It also provided further advice about checking school volunteers and confirmed that the arrangements we put in place in September to enable staff and volunteers in schools to start work in advance of receiving a CRB Disclosure at the discretion of the head teacher will continue until the Secretary of State is satisfied that the CRB is reliably providing a service that meets the needs of the education service.

Parallel guidance is being sent to all schools next week.

Degrees

Mr. Kilfoyle: To ask the Secretary of State for Education and Skills what plans he has to allow private organisations to award degrees. [83873]

Margaret Hodge: Section 76 of the FHE Act 1992 allows the Privy Council to specify any institution offering higher education as competent to grant degrees. Institutions are required to meet specific criteria, as set out by the Quality Assurance Agency for Higher Education, before degree awarding powers are granted. Any institution which believes it fulfils the relevant criteria is eligible to apply to the Privy Council, including private organisations. There are currently two private institutions that have secured degree-awarding powers: University of Buckingham and Henley Management College.

Departmental Staff

Mr. Laws: To ask the Secretary of State for Education and Skills what reasons underlay the change in the number of staff employed by his Department between (a) 1996 and 1997 and (b) 2001 and 2002; and if he will make a statement. [81724]

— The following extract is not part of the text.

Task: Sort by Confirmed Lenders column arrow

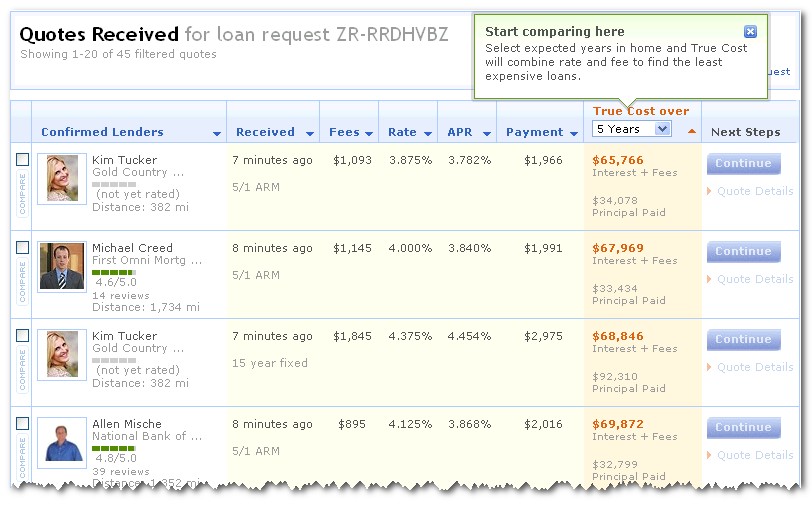Action: coord(217,133)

Mr. Stephen Twigg [holding answer 20 November 2002]: The merger of the Department for Education and the Employment Department Group to form the Department for Education and Employment in 1995 led to substantial savings in support service jobs as the new departmental structure rolled out over the following two years. Between April 1996 and March 1997 the Department managed the voluntary early release of 542 staff.

Machinery of Government changes following the General Election in 2001 transferred responsibility for the employment portfolio away from the newly created Department for Education and Skills. As a result some 700 staff moved to one of the four Departments which now share that responsibility: the Department for Work and Pensions, Home Office, the Department for Trade and Industry and Cabinet Office.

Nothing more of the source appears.